Thursday, 6 July 2017

In transit: "Daughters of the Dust"


Recent years have seen the rediscovery of two notable yet semi-obscured artefacts from the New Black Cinema movement that burst forth around the turn of the 1990s. Where Marlon Riggs' video essay Tongues Untied returned to light as a none-more-urgent bulletin from what was then the here and now, Julie Dash's Daughters of the Dust presents as a journey into the past - one that has been given a slingshot back into our present of well-appointed repertory cinemas and digital streaming platforms by none other than Beyoncé, who used the film as a moodboard for last year's visual album Lemonade. If it's become a touchstone for black artists over the past quarter-century, it's surely in part because the film is deeply engaged with issues of cultural independence, being an evocation of the Gullah people, those descendants of slaves who - in a little-noted sidebar of American history - landed and ended up living on islands off the coast of Georgia and South Carolina. 

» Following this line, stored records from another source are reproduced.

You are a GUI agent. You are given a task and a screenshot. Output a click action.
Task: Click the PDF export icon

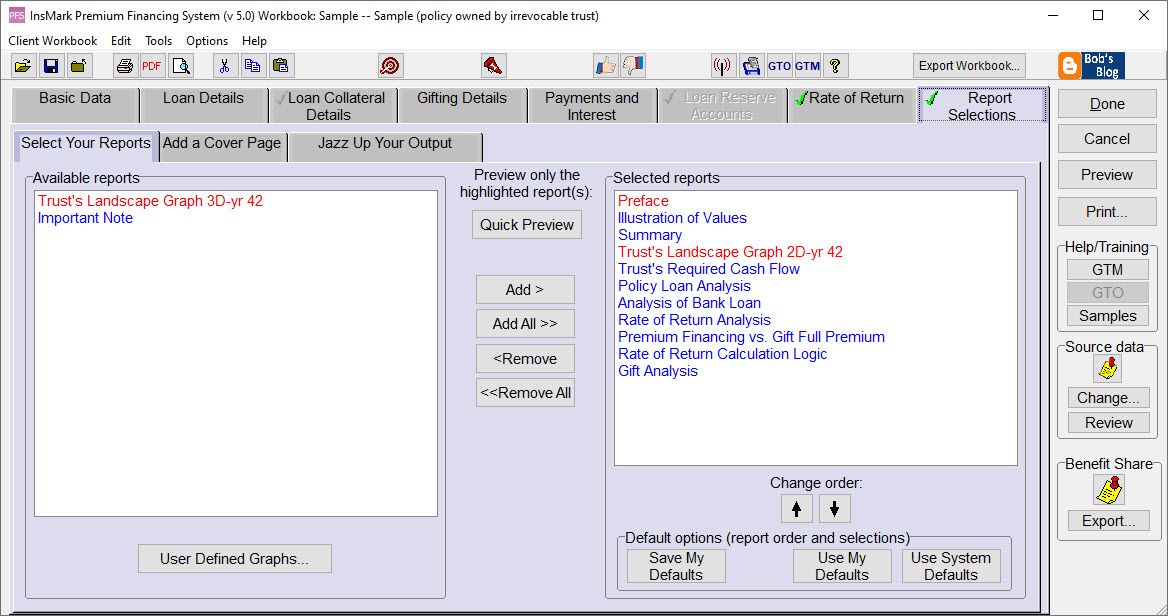[152, 66]
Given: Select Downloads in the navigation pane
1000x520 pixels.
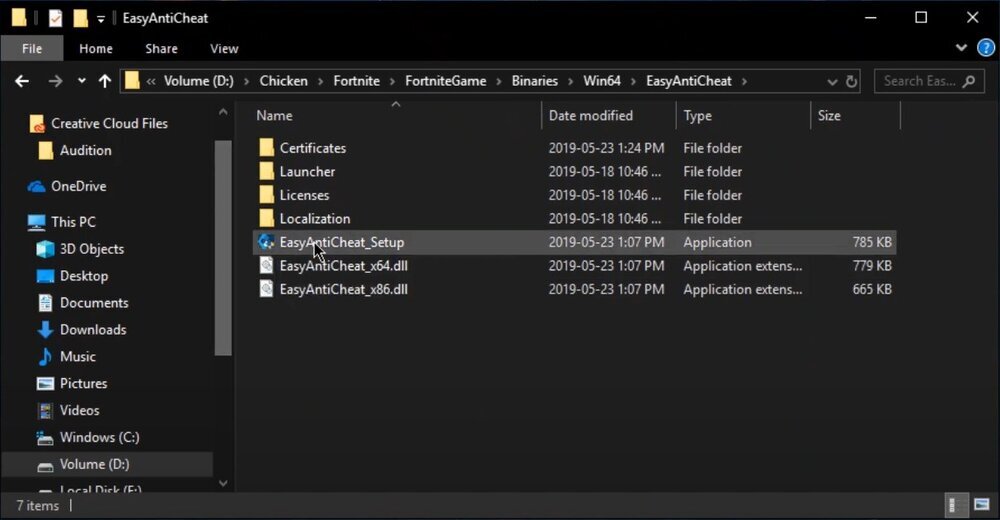Looking at the screenshot, I should click(x=93, y=330).
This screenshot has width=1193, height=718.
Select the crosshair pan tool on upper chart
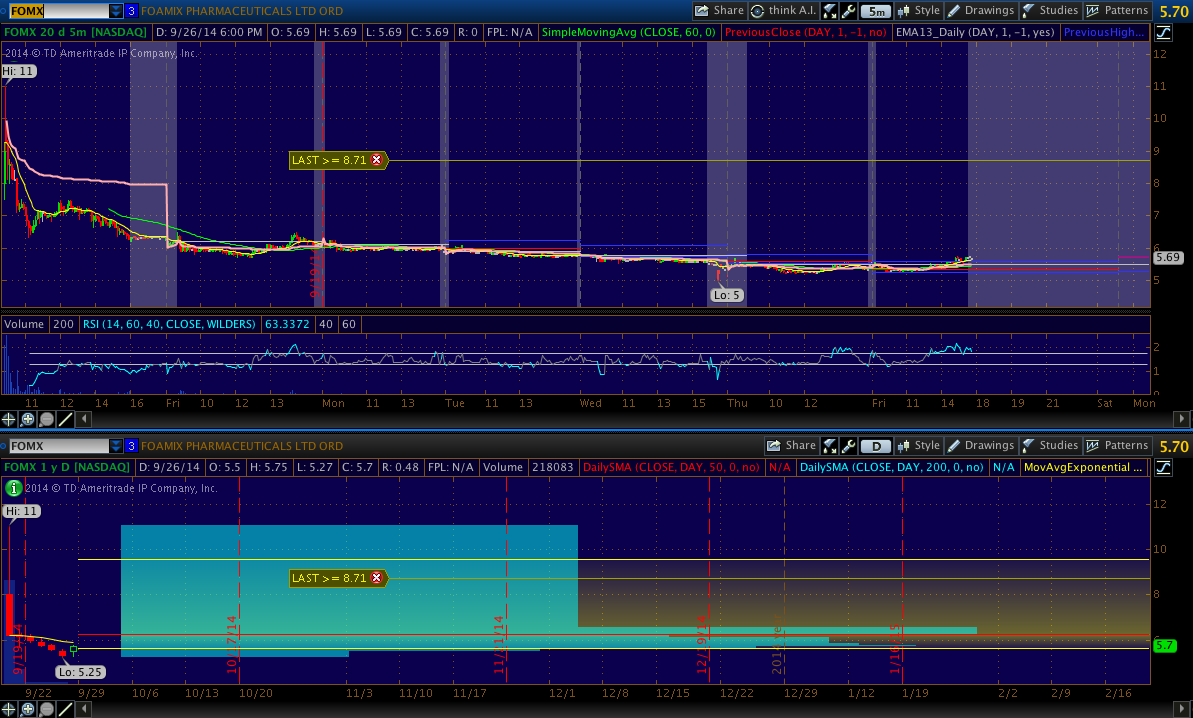click(x=9, y=420)
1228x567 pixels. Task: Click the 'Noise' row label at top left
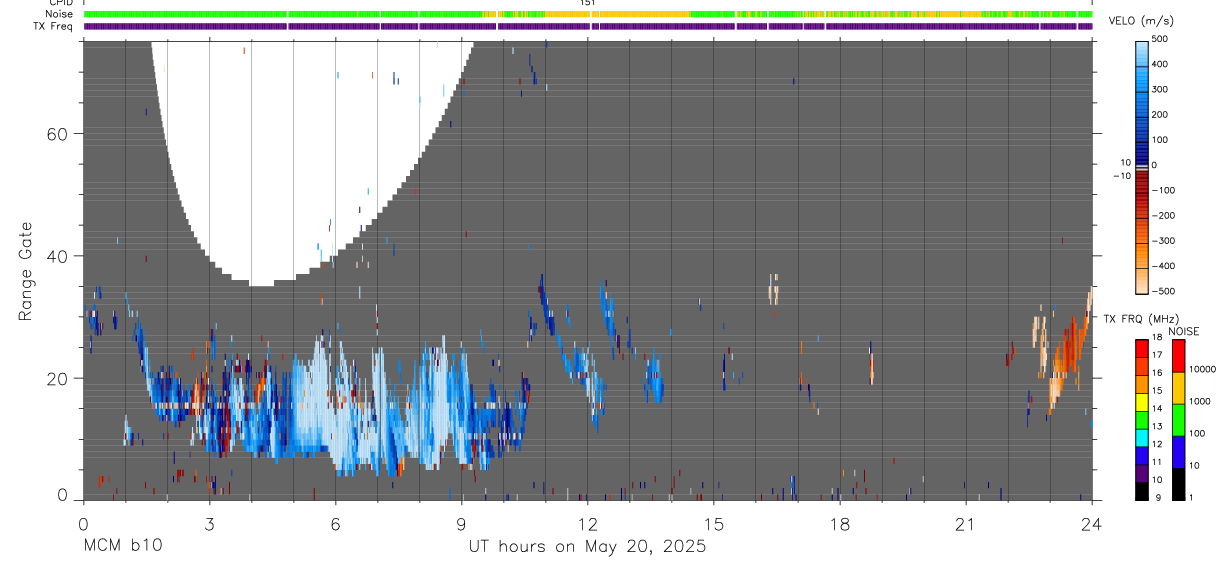pyautogui.click(x=46, y=14)
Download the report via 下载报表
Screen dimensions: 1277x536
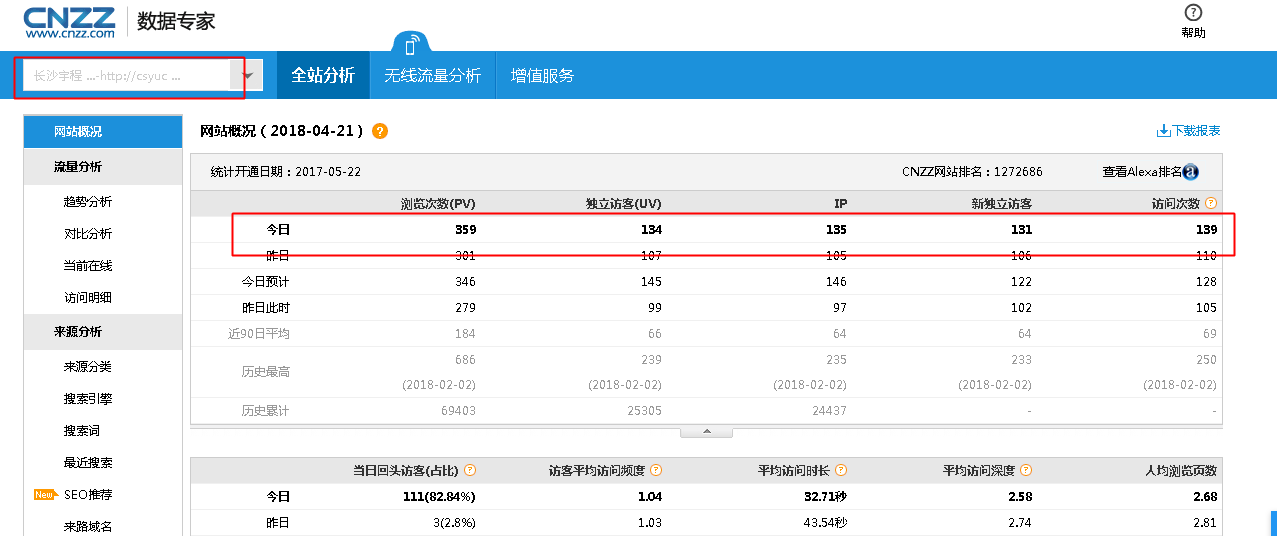coord(1188,131)
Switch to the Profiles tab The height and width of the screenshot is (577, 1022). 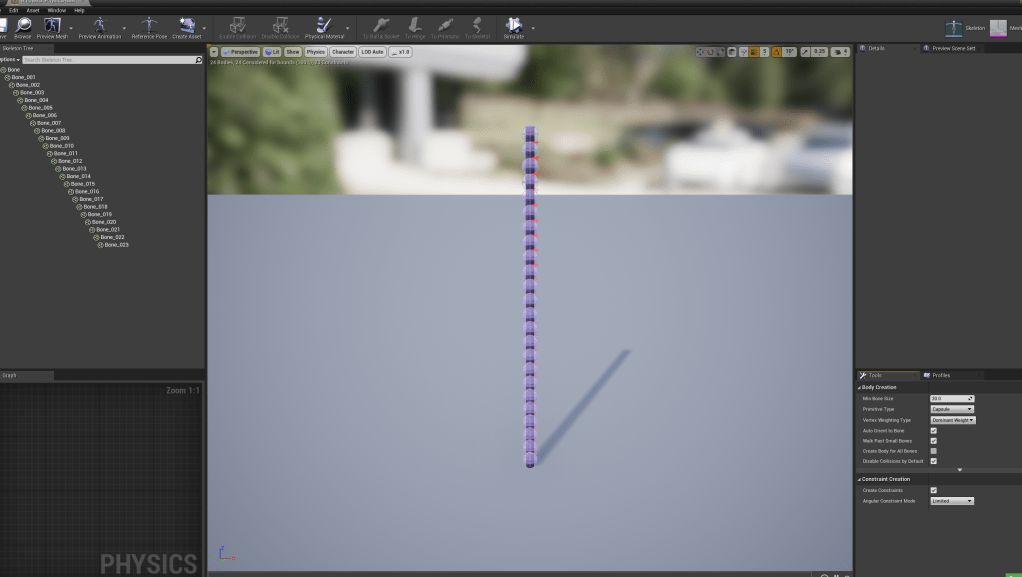pyautogui.click(x=940, y=375)
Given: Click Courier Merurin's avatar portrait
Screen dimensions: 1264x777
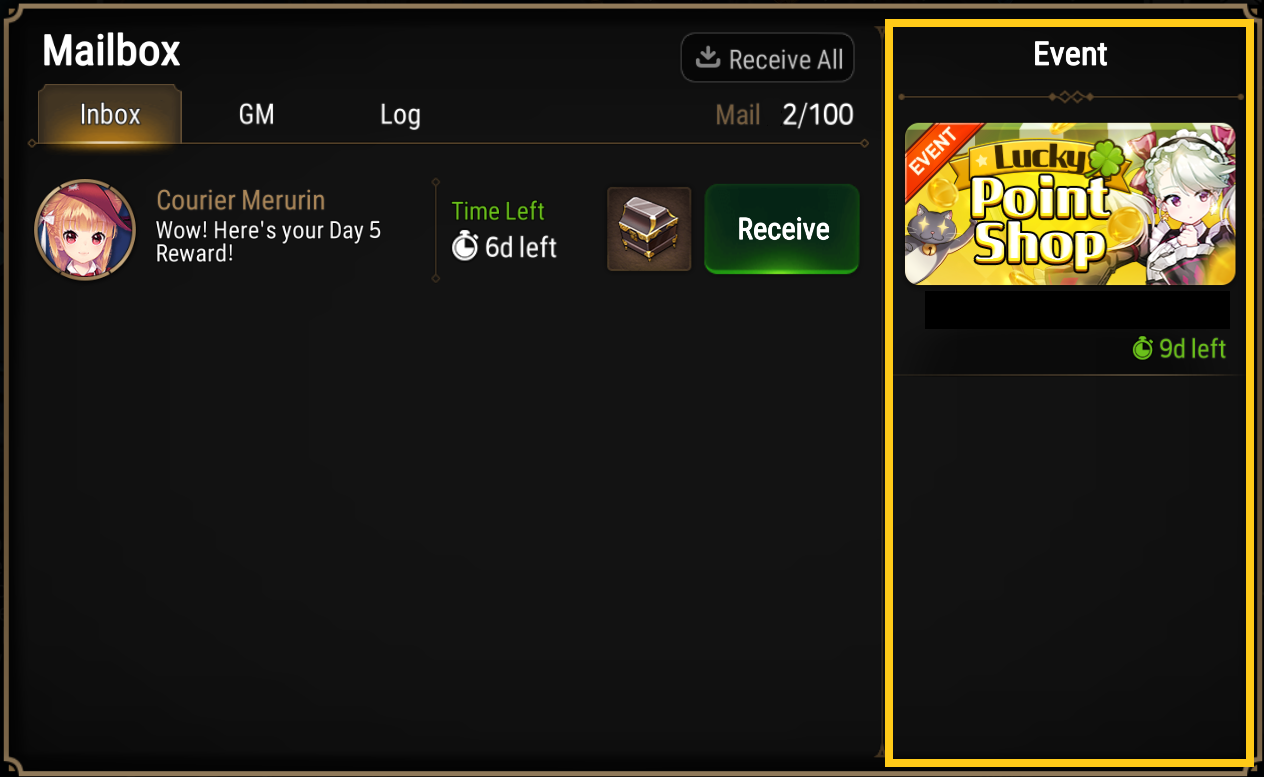Looking at the screenshot, I should point(85,230).
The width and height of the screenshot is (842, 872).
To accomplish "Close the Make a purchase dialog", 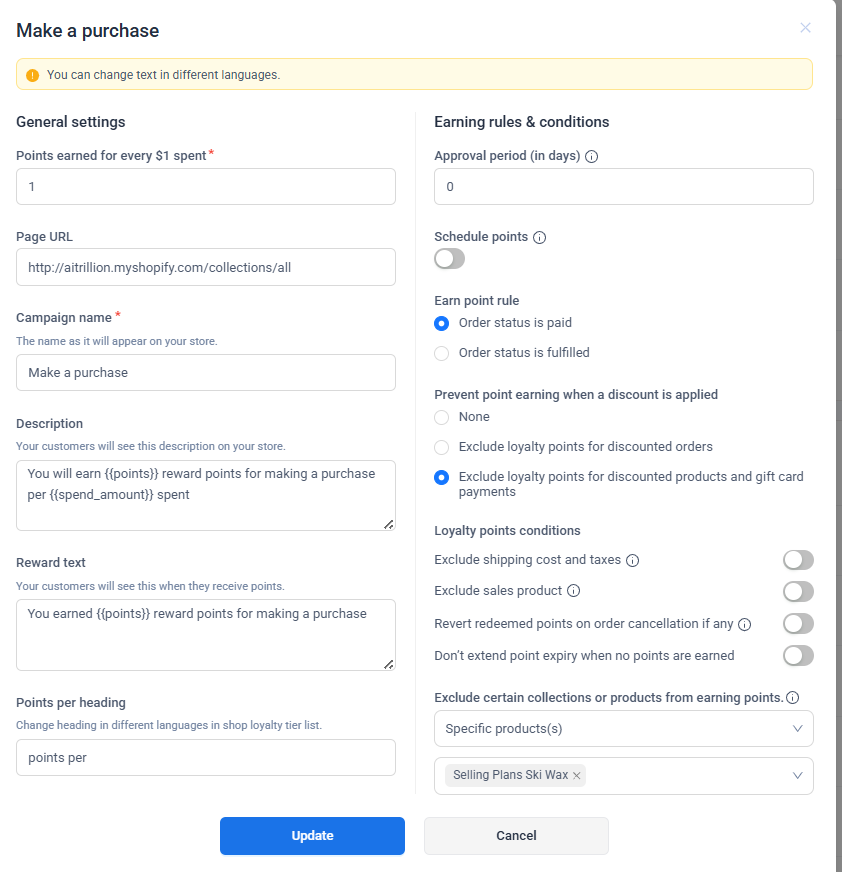I will tap(805, 28).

We join the Gullah in 1902, at the beginning of a new century, as they began to weigh up the pros and cons of crossing over to the mainland - and integration, of a sort. Very quickly, we sense Dash means to recount not one history, but many. Although the same faces recur, Daughters unfolds as a scattering of episodes, snapshots, anecdotes and handed-down wisdoms and wives' tales rather than a straightahead narrative. It's clear that there were tensions within these settlers: the holdouts looking down on those already tempted by the mainland's money - and expressing withering disdain at the idea of purchasing bread from a store - while those blessed with children, and who might therefore feel they have roots to set down, approach the crossing with a different perspective from those who don't. Yet when the Gullah sit down to eat or share their hopes and fears, they could be gathering at the other end of the century; Dash strengthens this continuum by splitting her voiceover between the wise elder Peazant (Cora Lee Day), more alert to her tribe's heritage than most, and her unborn grandchild (Kai-Lynn Warren), viewing these events in warm, fascinated retrospect. 

There's a danger, obviously, that this might sound - or, worse still, become - rather waftily poetic, yet you can't fail to spot that what Dash is recreating here is a make-or-break moment: one where a carefully tended way of life with its own long clung-to language, customs and belief systems, was about to be set aside, more than likely to die off. We know from American history that there would be many years of struggle ahead before the Peazants would have the freedom to congregate in such large numbers or run this carefree along a sandy shore; the pristine white outfits the party wear are destined to be stained with the sweat of toil and spotted with the blood of a thousand injustices. What the film represents, perhaps, is a return to innocence - and yet Dash knows that, for the sake of progress, her people had to leave this Eden behind them, painful as that leavetaking might have been.

Given the film's reputation as a quasi-holy relic - and the benediction bestowed upon it by Lady High Slay Queen Knowles herself - it might be considered heretical to mention that some scenes have retained the starchy air of community theatre, and that certain performances err on the wobbly (though not notably wobblier, to be fair, than others in the rough-edged indie scene of this period). All this matters less, however, than the singularly languorous, sundown atmosphere Dash and cinematographer Arthur Jafa drum up, the beguiling evocation of a time and a place that were already a long way away at the point of production, and which have receded only further in the years since. When the wind first stirs the trees, and the waves begin to break over these shores, we're right back alongside these characters: granted a few hours' respite in which to take stock whether we're making this crossing (in 1902), navigating growing racial tensions in L.A. (at the time of release) or processing news of yet another death in police custody (as this reissue lands with us). How far, and how little, we've come.

We know now that Dash wouldn't make the transition to the movie mainstream that, say, Spike Lee and John Singleton - her hell-for-leather, take-no-prisoners contemporaries in this movement - would. (Why, it's almost as though the film business is institutionally skewed against women, and black women most of all.) The film-poetry she composes may in fact align her closer to a director like Charles Burnett, whose mighty 70s masterwork Killer of Sheep was just starting to be rediscovered around this period - though Burnett had to transmogrify into David Gordon Green to get anywhere near a studio showcase. None of that sad legacy should diminish from the fact that, although relatively youthful at 25 years old, Daughters of the Dust has itself passed into history - as a road concealed, and thus barely taken - and its images, like the broken glass turned up by a beachcomber, emerge as all the more gleaming for having laid buried in the sand all these years.

Daughters of the Dust is now playing in selected cinemas, and is also available to stream on Netflix.